Estes tem pouco ou quiçá nenhuma responsabilidade diante de Deus. Os chefes, os
iniciados porém, conscientes do embuste tem a consciência onerada diante de
Deus deles o juiz eterno exigirá um dia exata prestação de contas.
Alguns
poucos sabidos da seita, os tais iniciados, conservam o sigilo com o máximo
rigor, a fim de que a fraude dessa materialização dos ancestrais não chegue á
luz do dia. Salta aos olhos do mais ingênuo a evidencia, de que sob aquelas
vestes se ocultam poucos iniciados. Eis todo o segredo daquela materialização,
que a poderosa sugestão, muitíssimas vezes repetidas através de muitas
gerações, se encarrega de gravar indelevelmente no subconsciente daquela gente
e que a ignorância e a ingenuidade mantém inviolável – a maior garantia para
atingir a meta colimada é a total intangibilidade dos eguns, sob a ameaça
terrível de morte imediata.
O outro expediente assegurador da sobrevivência
dessa seita é a manutenção do segredo mais absoluto. Achamo-nos em face de uma
seita secreta, cujos membros se obrigam, sob pena de morte, a não revelar algum
segredo comprometedor.
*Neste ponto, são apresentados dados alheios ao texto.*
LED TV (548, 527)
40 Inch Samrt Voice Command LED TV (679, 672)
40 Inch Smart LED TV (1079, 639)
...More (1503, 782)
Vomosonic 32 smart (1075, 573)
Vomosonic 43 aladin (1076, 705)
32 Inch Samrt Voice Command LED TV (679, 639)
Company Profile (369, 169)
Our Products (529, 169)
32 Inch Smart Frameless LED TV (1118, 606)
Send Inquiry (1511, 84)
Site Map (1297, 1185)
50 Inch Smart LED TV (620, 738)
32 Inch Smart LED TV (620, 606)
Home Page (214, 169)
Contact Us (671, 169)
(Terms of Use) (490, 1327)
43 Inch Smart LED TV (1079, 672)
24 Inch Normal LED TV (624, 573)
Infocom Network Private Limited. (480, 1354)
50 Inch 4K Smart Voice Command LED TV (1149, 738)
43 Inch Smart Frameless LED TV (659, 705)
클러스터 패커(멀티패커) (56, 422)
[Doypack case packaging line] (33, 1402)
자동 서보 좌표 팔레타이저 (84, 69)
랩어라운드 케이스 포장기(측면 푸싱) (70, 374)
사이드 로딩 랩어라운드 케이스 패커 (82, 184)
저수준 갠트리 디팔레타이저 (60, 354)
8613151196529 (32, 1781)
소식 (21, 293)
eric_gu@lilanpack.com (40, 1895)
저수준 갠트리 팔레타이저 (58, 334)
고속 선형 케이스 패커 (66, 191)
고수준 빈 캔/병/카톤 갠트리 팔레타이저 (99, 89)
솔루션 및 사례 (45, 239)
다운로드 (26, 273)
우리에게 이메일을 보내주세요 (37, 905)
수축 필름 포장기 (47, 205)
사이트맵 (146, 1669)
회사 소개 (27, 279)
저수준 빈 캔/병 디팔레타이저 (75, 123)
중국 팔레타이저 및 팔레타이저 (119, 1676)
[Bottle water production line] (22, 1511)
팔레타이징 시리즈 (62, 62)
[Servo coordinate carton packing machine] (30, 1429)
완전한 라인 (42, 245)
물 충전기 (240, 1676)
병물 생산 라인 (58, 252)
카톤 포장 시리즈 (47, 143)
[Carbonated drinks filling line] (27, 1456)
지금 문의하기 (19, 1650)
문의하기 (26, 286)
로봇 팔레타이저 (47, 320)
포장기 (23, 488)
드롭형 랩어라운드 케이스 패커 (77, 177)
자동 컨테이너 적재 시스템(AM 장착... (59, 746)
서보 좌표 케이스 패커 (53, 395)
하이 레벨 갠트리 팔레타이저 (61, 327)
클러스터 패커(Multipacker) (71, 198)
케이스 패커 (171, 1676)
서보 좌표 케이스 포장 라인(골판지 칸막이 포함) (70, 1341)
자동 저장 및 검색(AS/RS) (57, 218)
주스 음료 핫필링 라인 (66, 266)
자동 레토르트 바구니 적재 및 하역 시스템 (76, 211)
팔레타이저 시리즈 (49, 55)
É em atenção a esse pacto de morte que não mostram aos
visitantes ou estudiosos os aposentos reservados, o lado esotérico. É por isso
que não admitem referentes a pontos secretos. É o temor de serem desmascarados
na sua má fé ou quiçá ridicularizados.... Atribuível – talvez a esses fatores
negativos é que dei pela ausência total do que poderíamos denominar de espírito
de Deus. Era tudo pagão. Não havia ali nada de cristão. Não se ouviu nenhuma
palavra, nenhuma alusão a honrar, amar, servir, e obedecer a Deus, estímulos de
praticar o bem ou a caridade, NADA DISSO.